I was 13 years old. The game was Time Crisis.
Time Crisis and the light gun genre itself will always be synonymous with my teen years of movies, bowling alleys and mini golf. It reminds me of bright flashing lights, children screaming in the background and the smell of cherry Icees. Its nostalgic potential is rivalled only by its frantic and breakneck shooting action.
For those who don't know, Time Crisis and light gun games, in general, utilized a brightly colored plastic gun that utilized light scanning technology to "shoot" enemies on screen. The game itself usually kept the action down an automatically moving path which would have enemies appear from behind cover and attempt to take a shot at you. Precise aim, quick timing and enemy memorization were the key to winning at these games with as little credits as possible. Most light gun games also featured an extra gun to allow two player action as well. This easy to understand and simple to grasp mechanic was my first experience with seeing an almost augmented reality game. even for digitally ignorant adults, holding a gun, aiming and shooting was an incredibly easy concept to understand which made learning the game and playing it accessible for all skill levels.

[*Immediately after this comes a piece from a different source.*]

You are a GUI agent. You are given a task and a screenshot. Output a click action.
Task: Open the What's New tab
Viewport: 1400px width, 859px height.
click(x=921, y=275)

What made the Time Crisis series even more unique among this genre was its cover system. By pressing a pedal built in at the base of the machine, it allowed the player to duck behind cover letting them avoid enemy fire, collect their thoughts and pop out again while firing. It worked incredibly well and allowed the player to not only have an option to collect their thoughts but to give them a sense of more intense and visceral firefight. While it may seem like this cover mechanic would serve as a crutch, allowing players to cower in fear without engaging in action. This also is not the case as the ever-present timer is constantly counting down with the first game in the series marking a zero clock as a game over (later titles would simply make you lose a life), hence the name Time Crisis.

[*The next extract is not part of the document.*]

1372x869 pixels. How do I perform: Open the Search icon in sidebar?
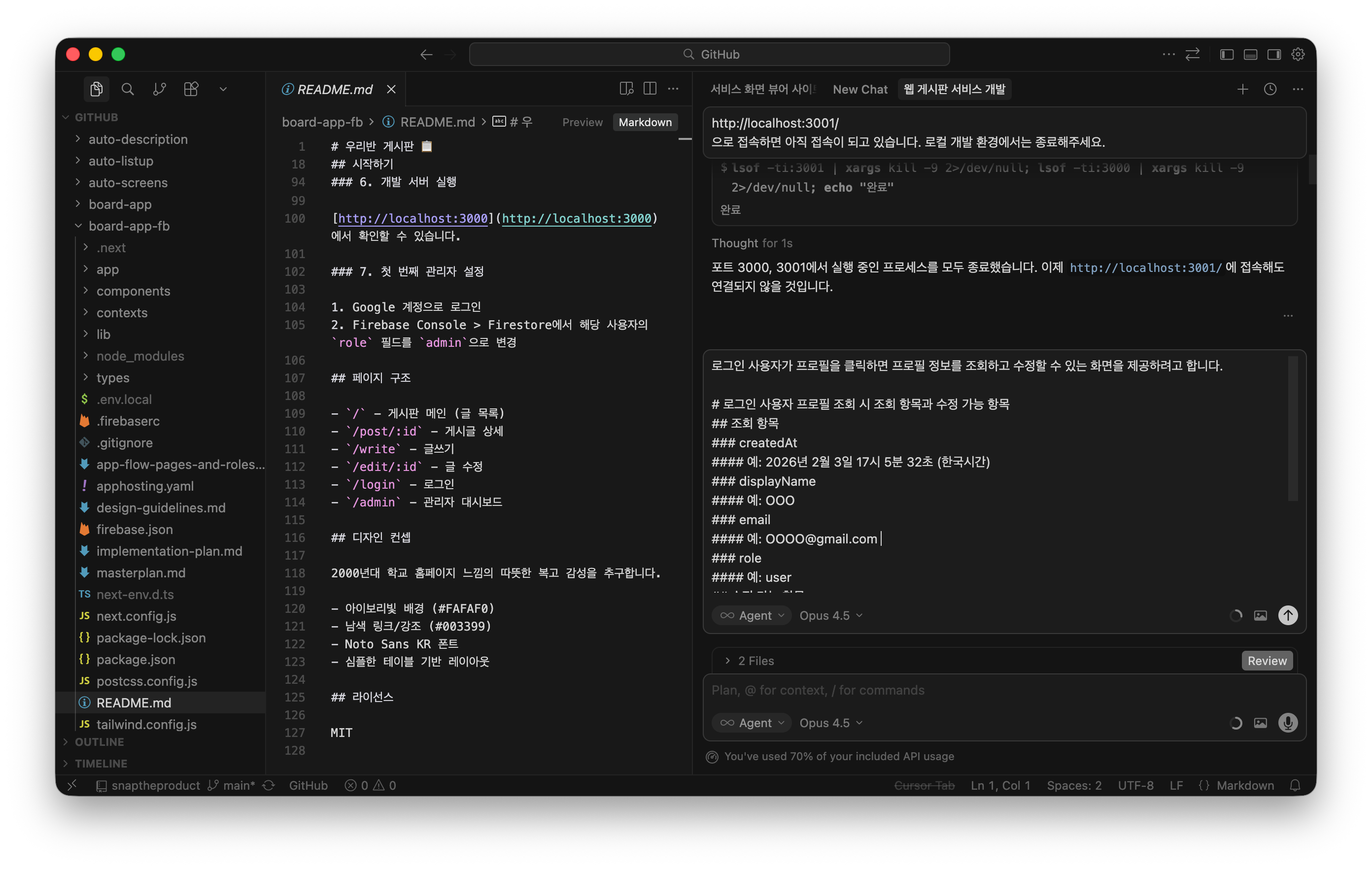click(128, 89)
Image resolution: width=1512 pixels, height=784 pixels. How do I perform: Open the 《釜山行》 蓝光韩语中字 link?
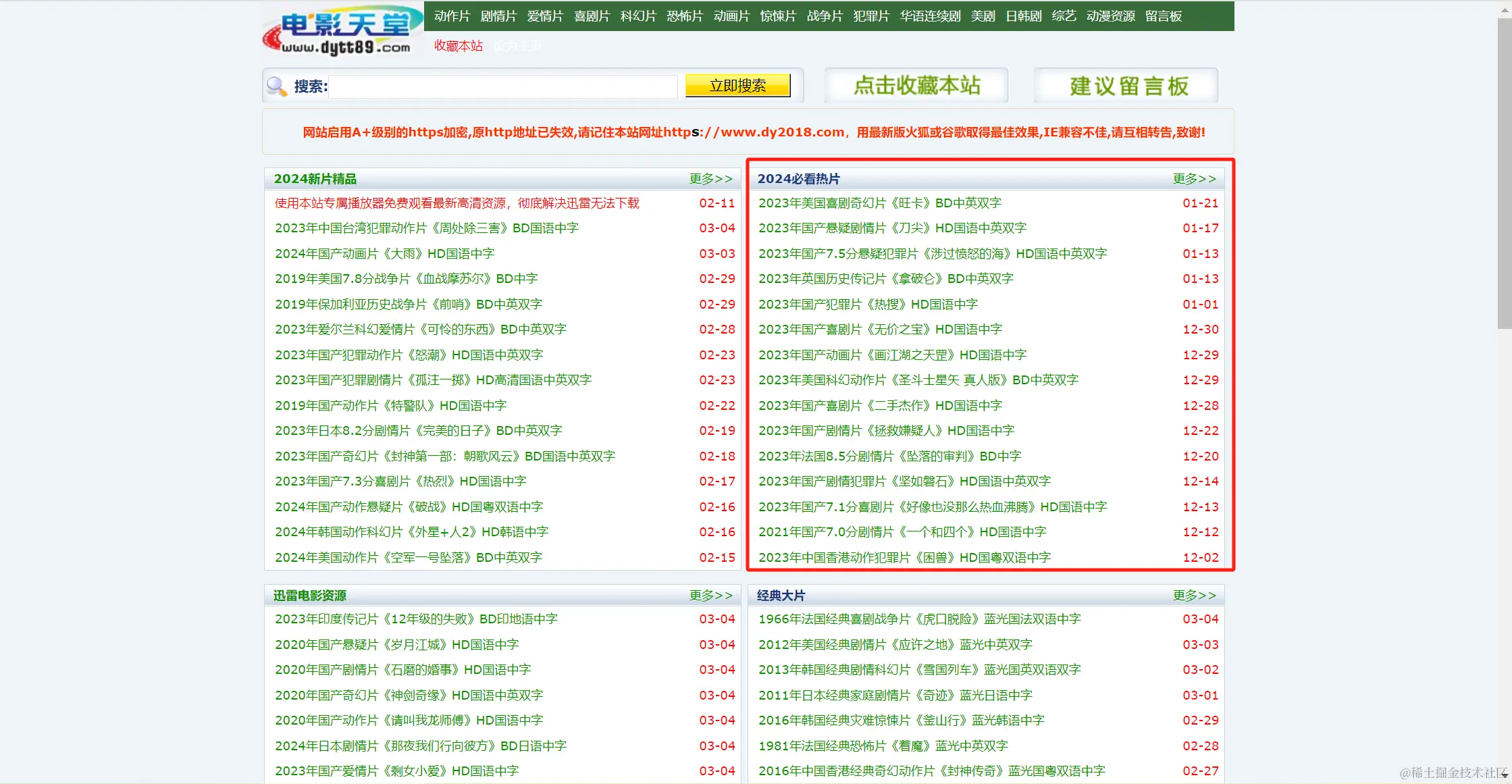point(901,721)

When VR apparatuses like Oculus, PS VR and Vive were first announced, my mind ran wild with speculation of gaming taking that fabled "next step" that was reminiscent of the jump from 2D to 3D. While the results haven't quite as potentially earth shattering, the idea of using this technology to create and recreate more immersive experiences is there. After all, isn't the basic idea of VR, making fantasies come to life?

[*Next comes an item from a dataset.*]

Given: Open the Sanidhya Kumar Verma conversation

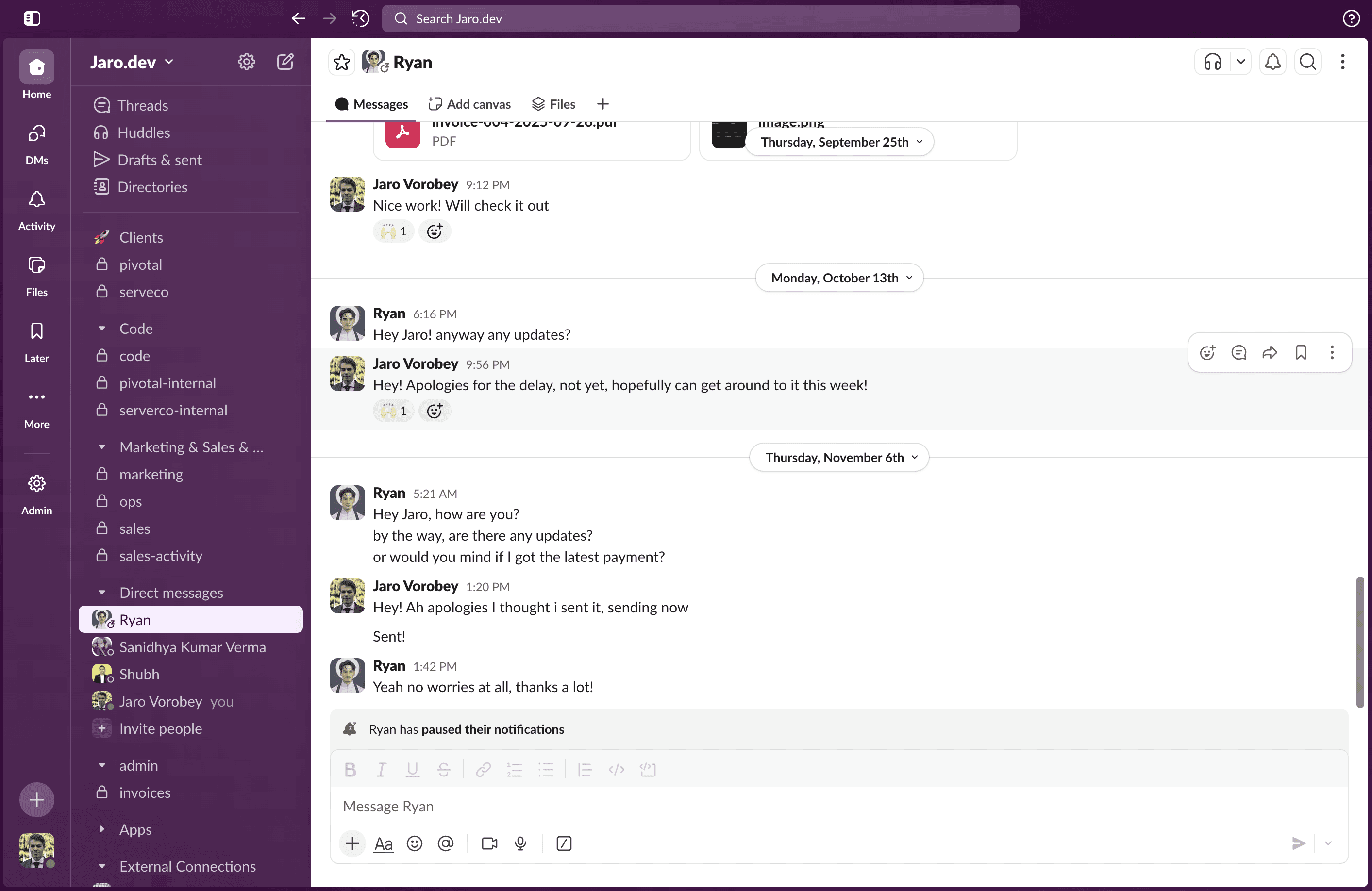Looking at the screenshot, I should pyautogui.click(x=192, y=646).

I have a fantasy. It doesn't have to do with zombies getting in my face or swords narrowly missing my head as a hulking knight tries to slice me in half. My fantasy involves a near perfect recreation of some of my fondest memories of my youth. It involves having the option to recreate those memories with technology that is more than capable of emulating those experiences again. I’ll never have the feeling of holding a pizza grease smeared light gun at the age of 12, but knowing that I can relive this memory with a near perfectly replicated experience is something that I would love to be a part of. Sometimes new devices aren’t just about blazing forward, but taking the best parts of our nostalgia filled past and replicating it while leaving out the rough edges. I’m pretty sure that Time Crisis 5 or previous entries won’t be making their way to VR anytime soon, but if their spirit lives on for old fans and newcomers alike, we’re one step closer to that warm arcade experience, Icee not included.